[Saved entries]
↓↓↓

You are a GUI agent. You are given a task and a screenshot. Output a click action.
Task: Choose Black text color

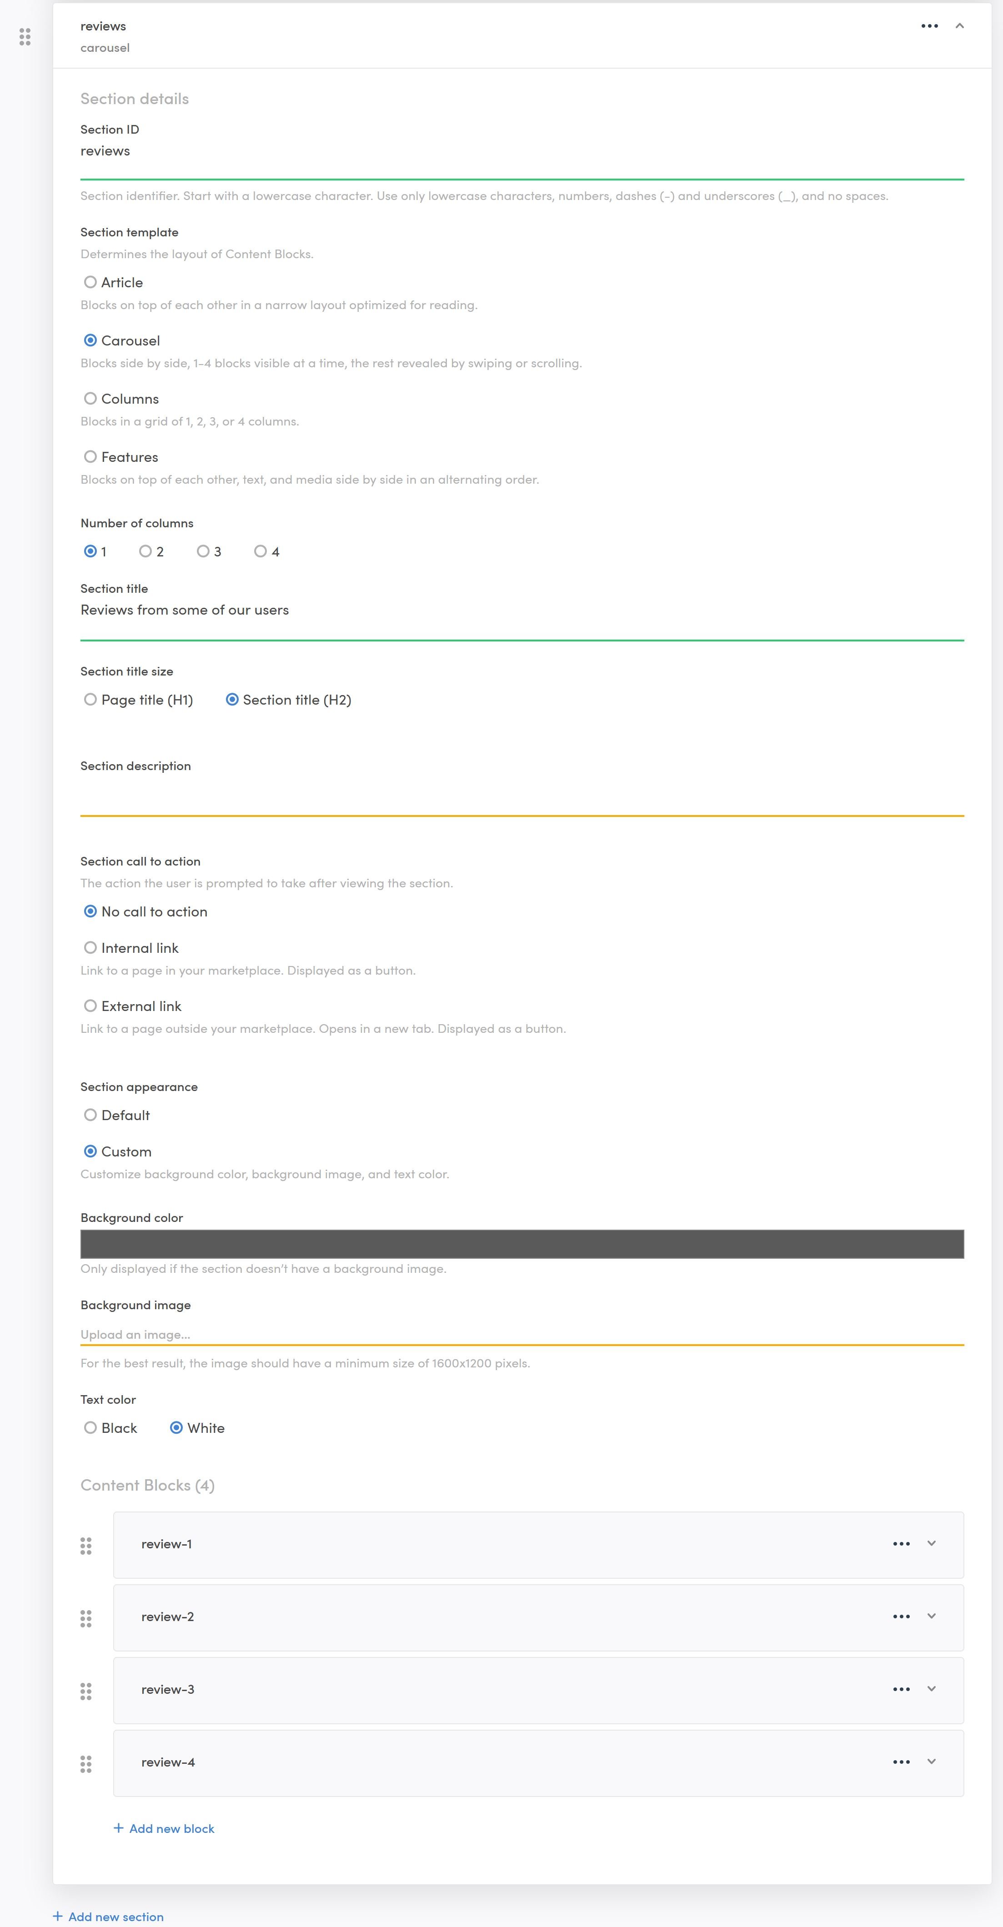tap(91, 1427)
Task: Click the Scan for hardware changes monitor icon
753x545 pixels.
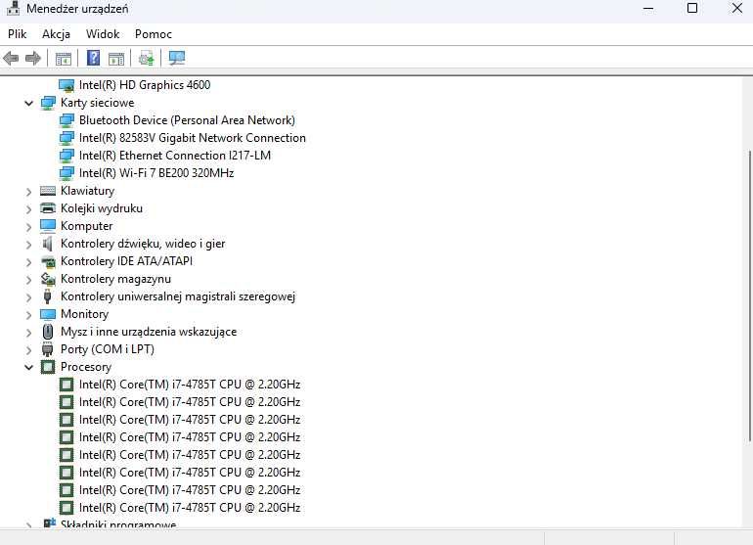Action: click(177, 58)
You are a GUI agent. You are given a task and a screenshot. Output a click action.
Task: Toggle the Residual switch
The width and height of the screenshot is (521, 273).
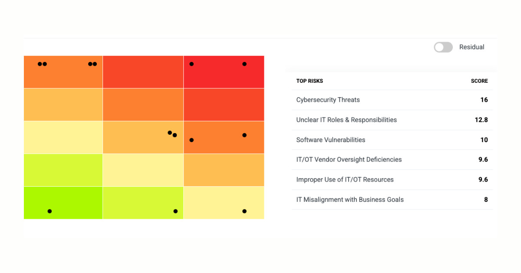(443, 47)
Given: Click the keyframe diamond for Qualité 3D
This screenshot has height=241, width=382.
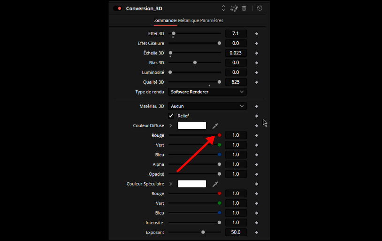Looking at the screenshot, I should click(x=256, y=82).
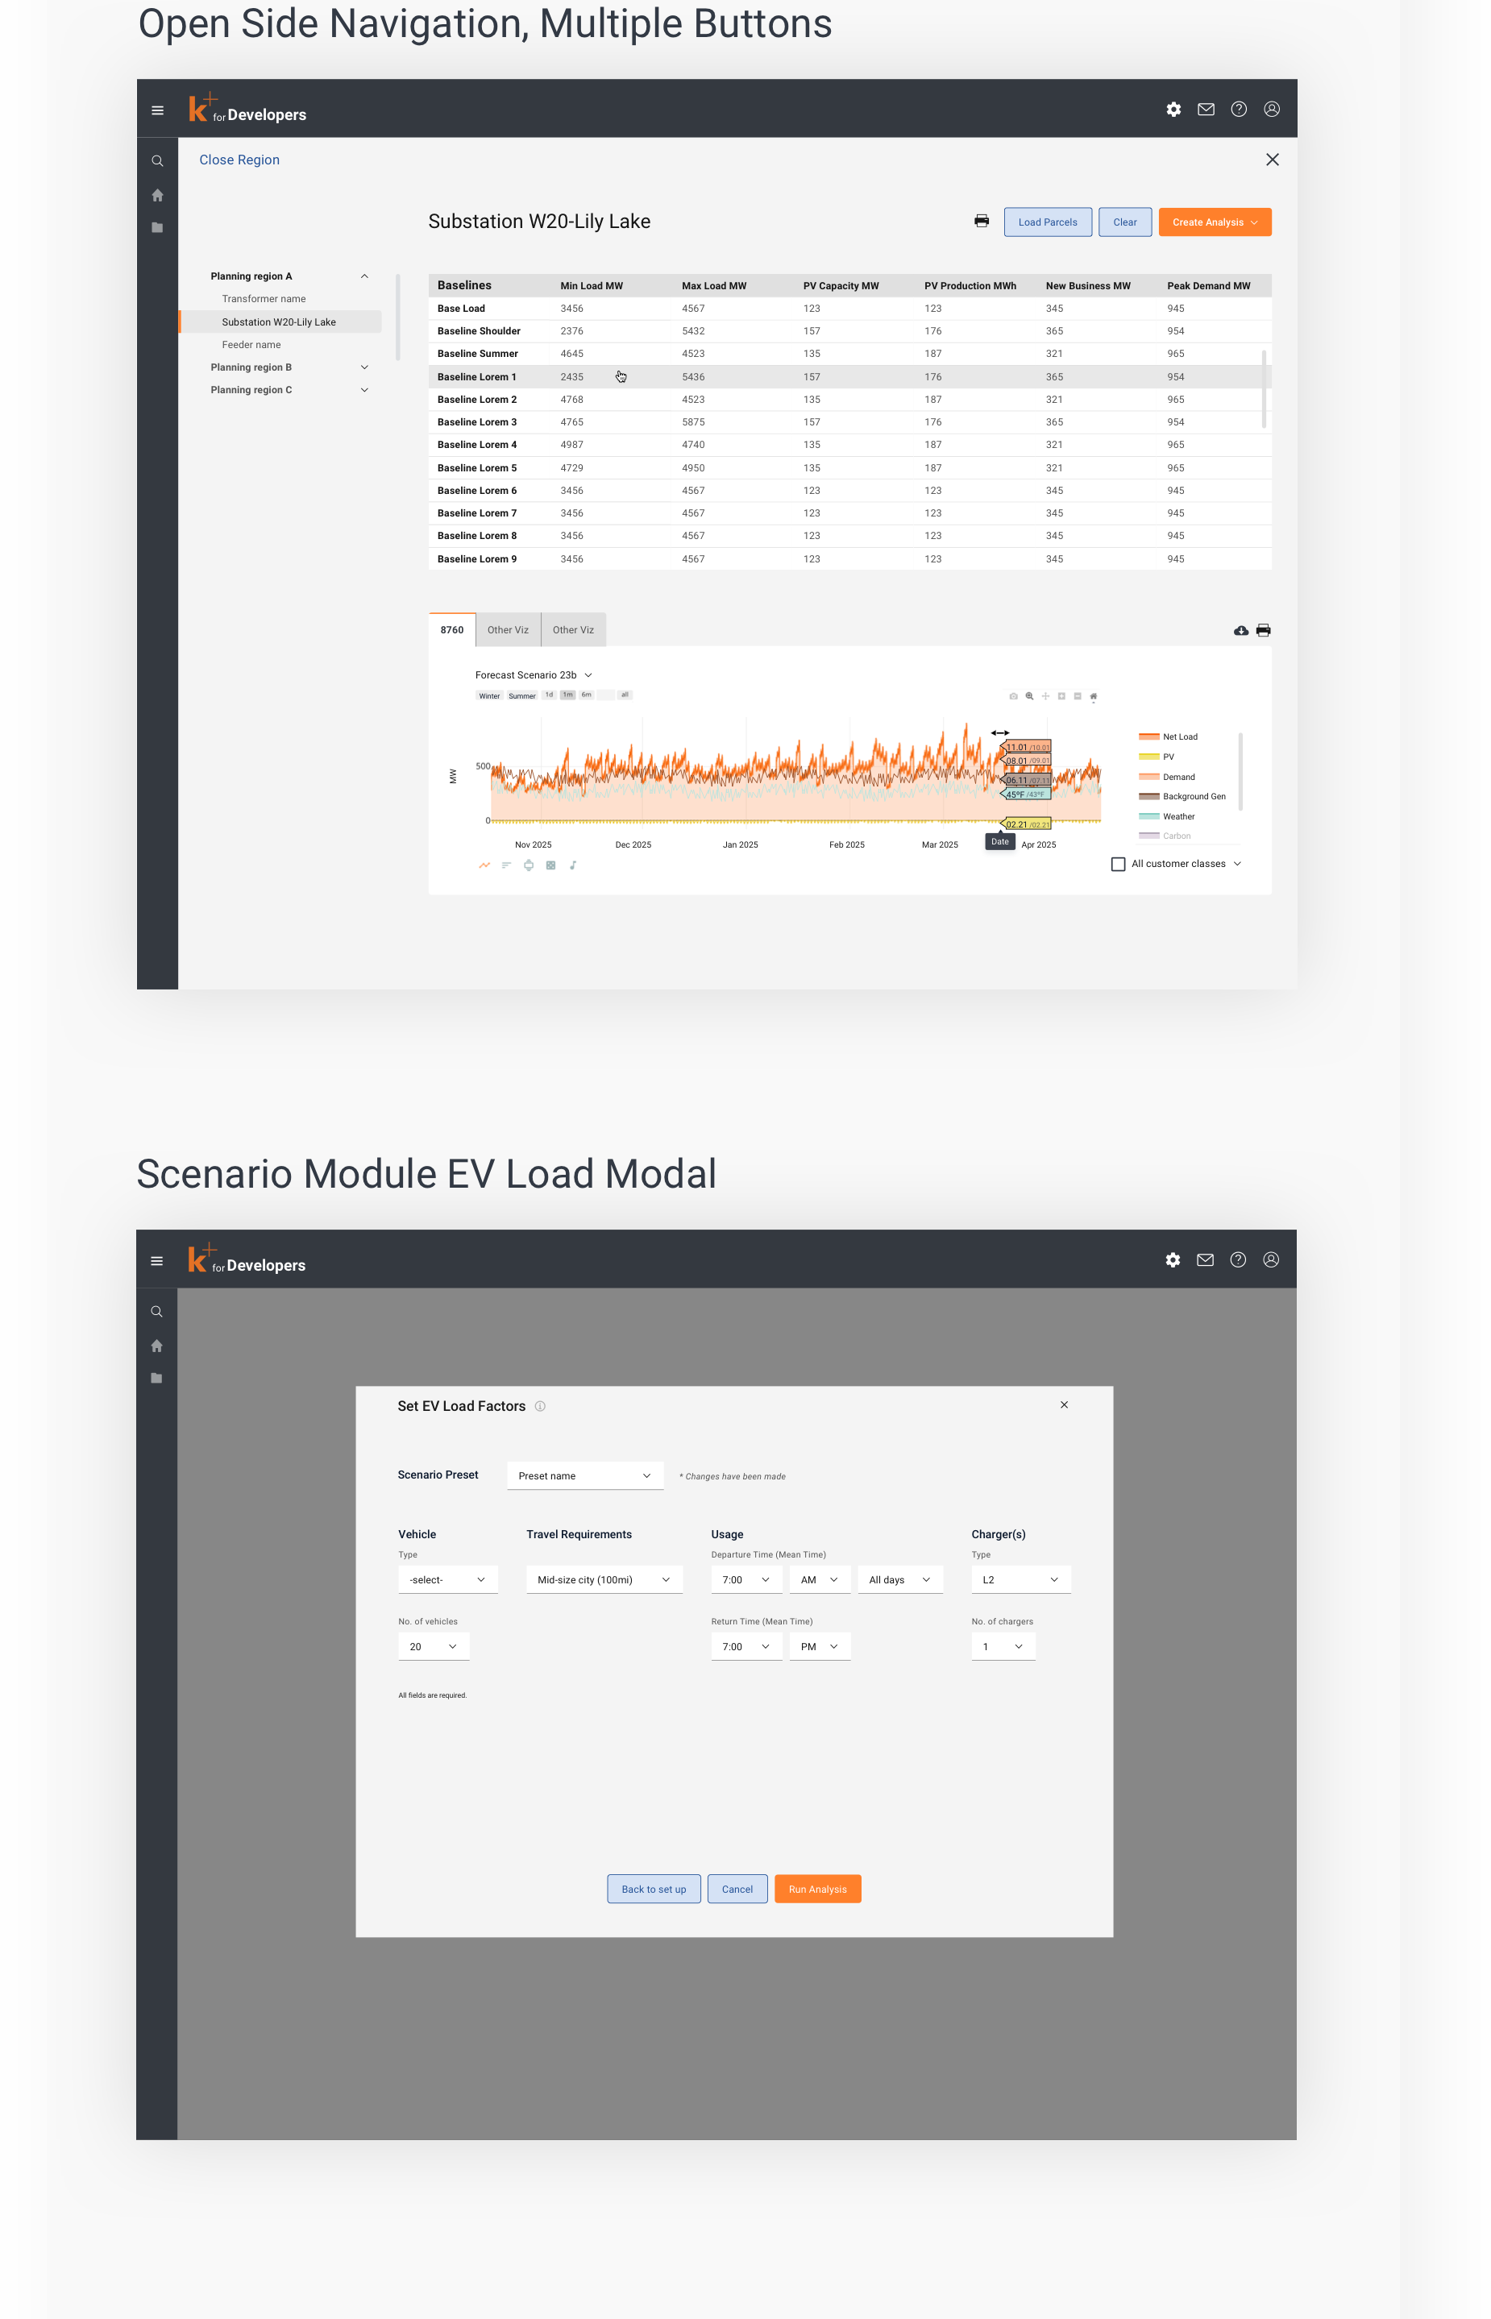Toggle the Weather series in the chart legend
The image size is (1491, 2319).
1178,817
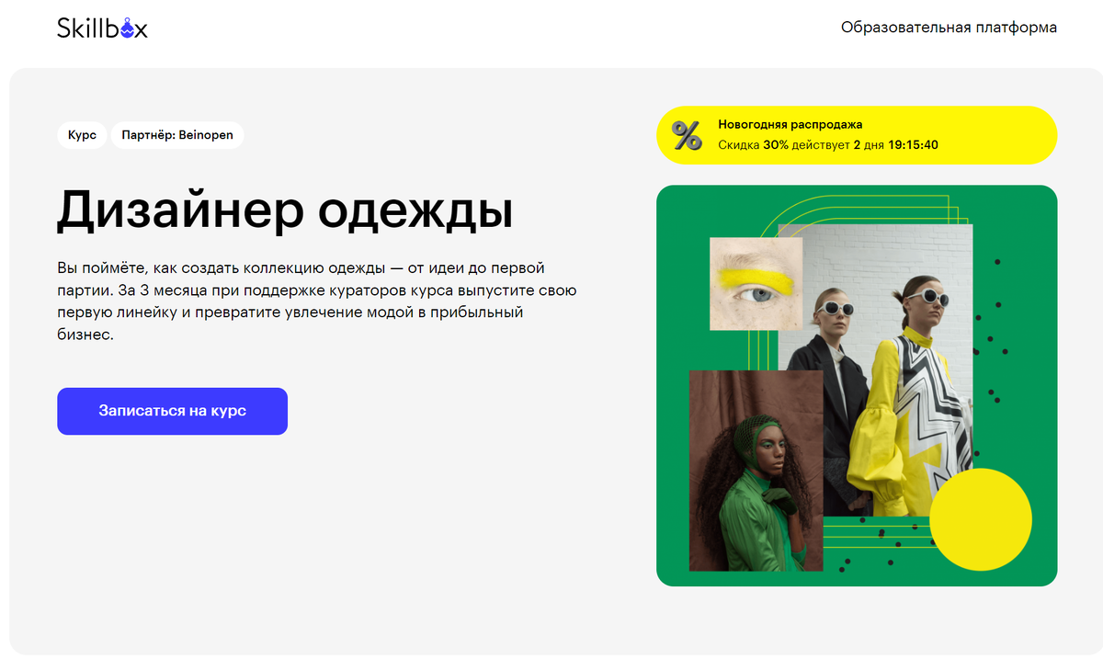
Task: Click the Skillbox logo
Action: pos(102,28)
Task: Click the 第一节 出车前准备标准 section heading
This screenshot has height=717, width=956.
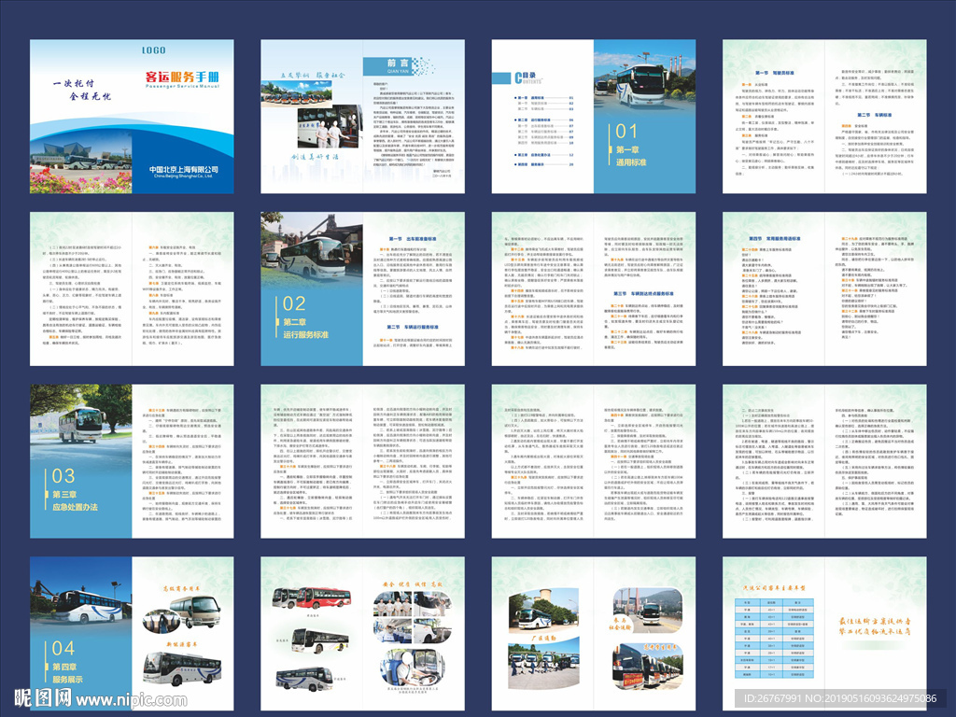Action: [x=410, y=238]
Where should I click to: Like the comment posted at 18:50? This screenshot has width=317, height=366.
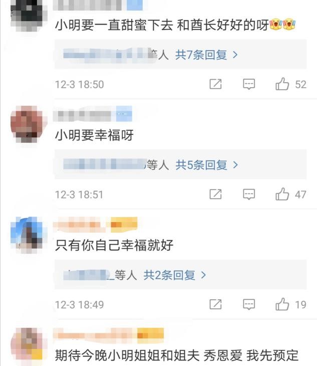click(x=282, y=84)
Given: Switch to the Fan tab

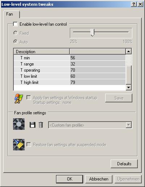Looking at the screenshot, I should pos(10,14).
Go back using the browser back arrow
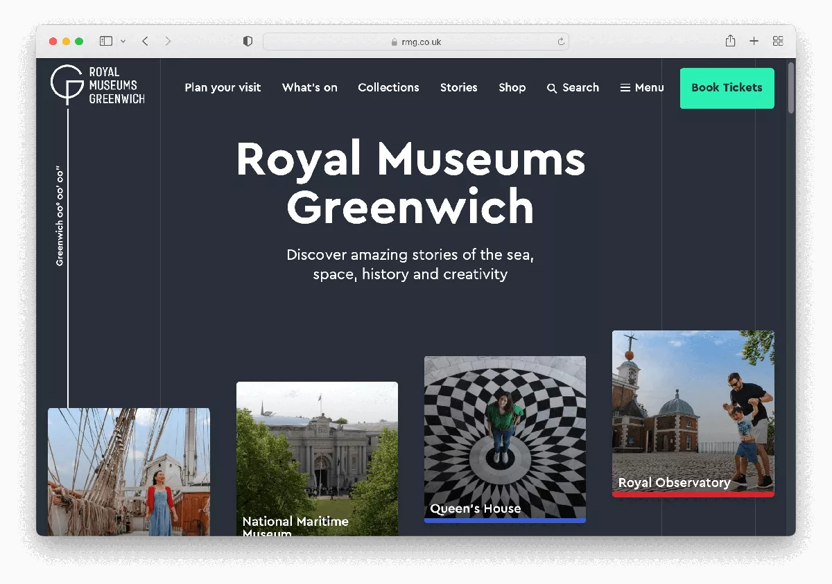This screenshot has height=584, width=832. tap(145, 42)
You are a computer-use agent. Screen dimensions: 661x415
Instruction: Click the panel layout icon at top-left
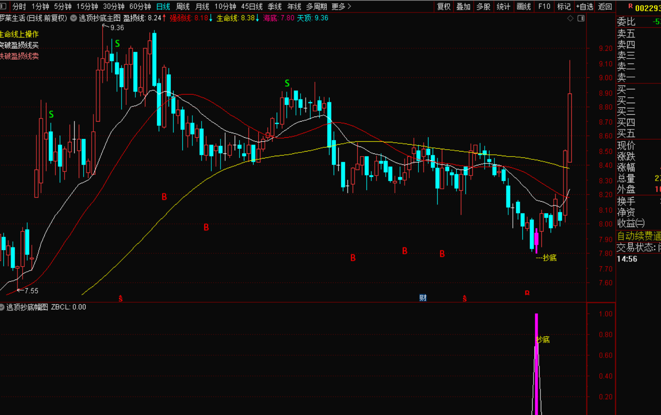click(x=3, y=6)
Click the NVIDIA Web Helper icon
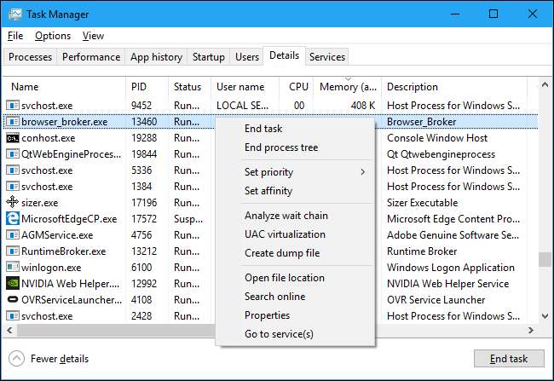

↑↑↑

→ **WORK TO BE COMPLETED**: Write out all the entries precisely as given, omitting each image.

→ **TASK SOLUTION**:
You are a GUI agent. You are given a task and a screenshot. Output a click action.
Task: Choose Black text color

tap(91, 1427)
Task: Click the Scan for hardware changes monitor icon
753x545 pixels.
Action: click(177, 58)
You are a GUI agent. You are given a task and a screenshot. Output a click action.
Task: Toggle the Residual switch
The width and height of the screenshot is (521, 273).
(443, 47)
Given: Click the keyframe diamond for Qualité 3D
This screenshot has height=241, width=382.
Looking at the screenshot, I should click(x=256, y=82).
Toggle the Weather series in the chart legend
The image size is (1491, 2319).
1178,817
Task: Click the Skillbox logo
Action: pos(102,28)
Task: Click the 第一节 出车前准备标准 section heading
This screenshot has height=717, width=956.
Action: [x=410, y=238]
Where should I click to: Like the comment posted at 18:50? This screenshot has width=317, height=366.
click(x=282, y=84)
Given: Switch to the Fan tab

Looking at the screenshot, I should pos(10,14).
Go back using the browser back arrow
This screenshot has height=584, width=832. tap(145, 42)
You are a computer-use agent. Screen dimensions: 661x415
Instruction: Click the panel layout icon at top-left
click(x=3, y=6)
Click the NVIDIA Web Helper icon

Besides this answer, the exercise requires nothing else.